[Records about locating elements on screens]
————————

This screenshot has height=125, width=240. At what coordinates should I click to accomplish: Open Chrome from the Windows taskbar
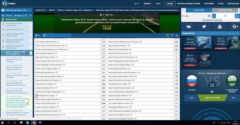point(34,123)
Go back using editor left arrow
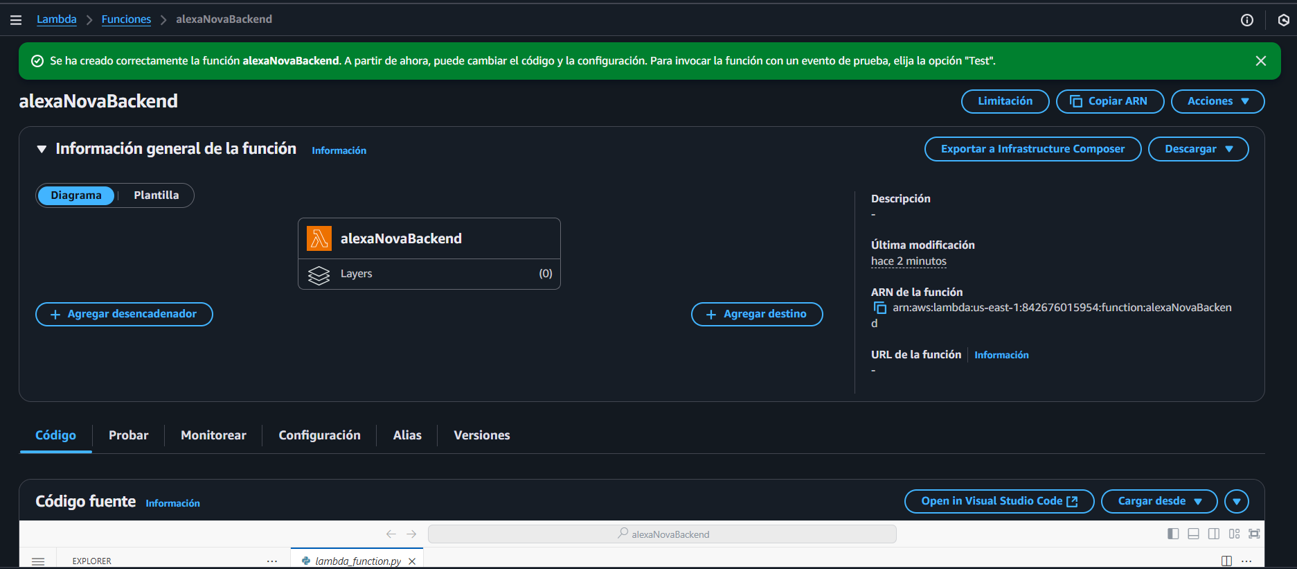The height and width of the screenshot is (569, 1297). [x=391, y=534]
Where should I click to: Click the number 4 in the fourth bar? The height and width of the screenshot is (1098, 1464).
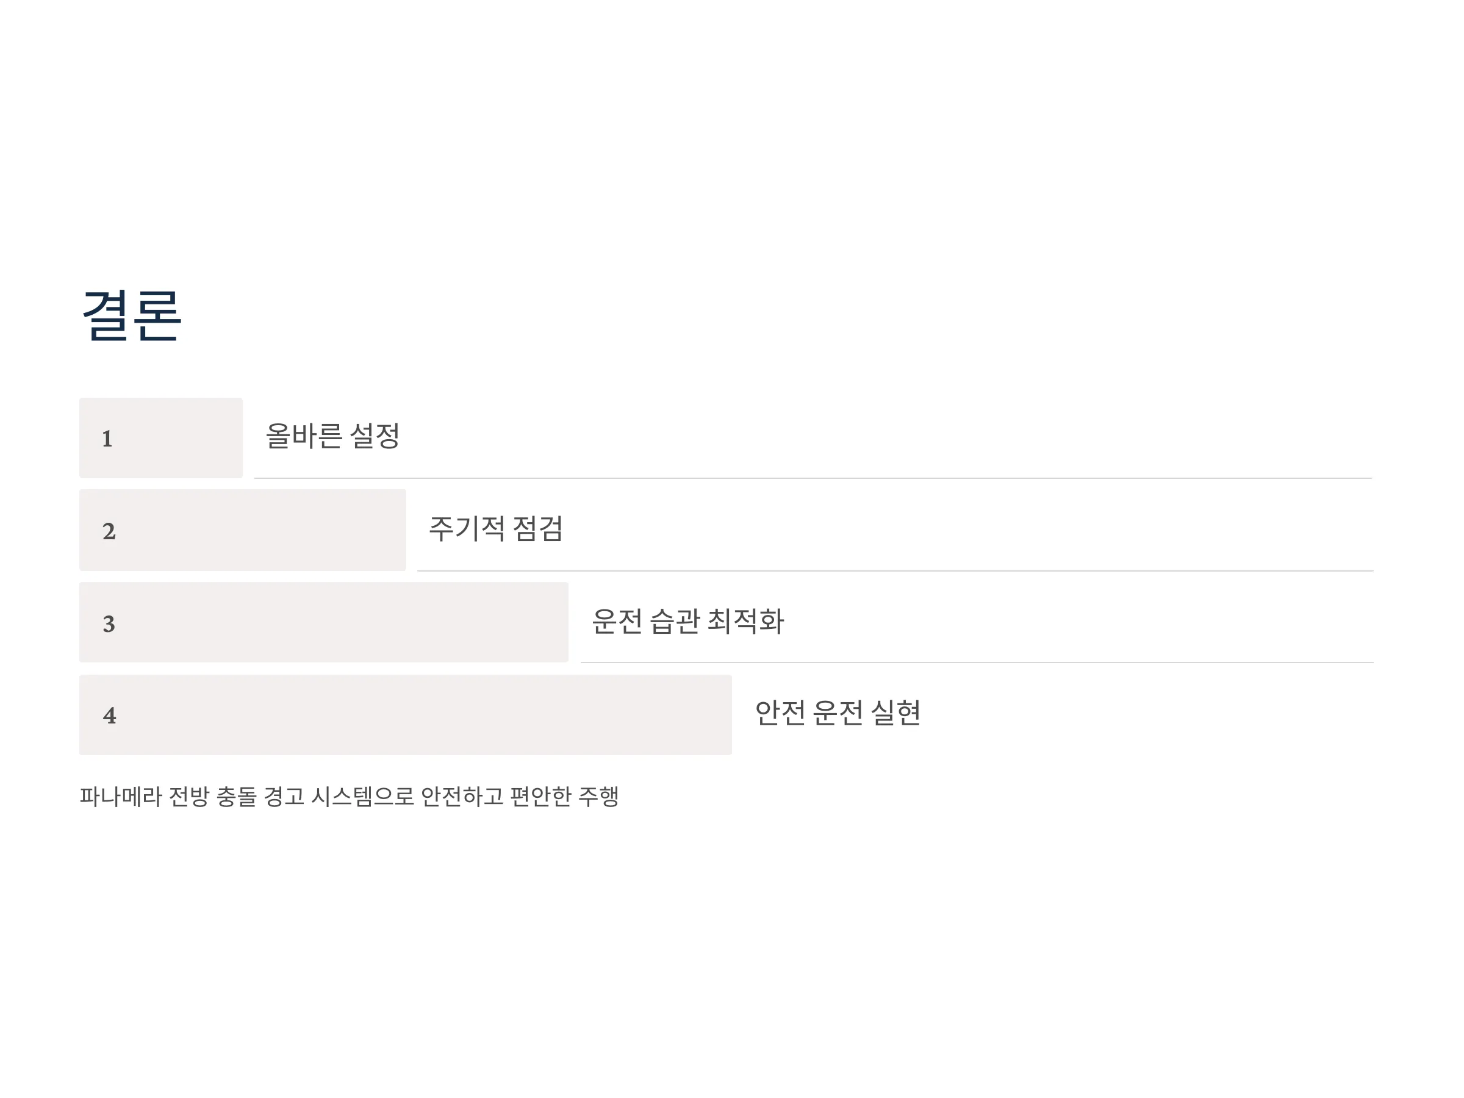[x=110, y=715]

————————

Exercise details: Rewrite all of the entries above, replacing "taskbar" with "Start menu" and keeping everything else unchanged. Leave the pictures out of your answer.

Solution to the exercise:
This screenshot has height=125, width=240. At what coordinates should I click to accomplish: Open Chrome from the Windows Start menu
point(34,123)
Go back using editor left arrow
The height and width of the screenshot is (569, 1297). [x=391, y=534]
Where should I click to: Click the number 4 in the fourth bar? The height and width of the screenshot is (1098, 1464).
[x=110, y=715]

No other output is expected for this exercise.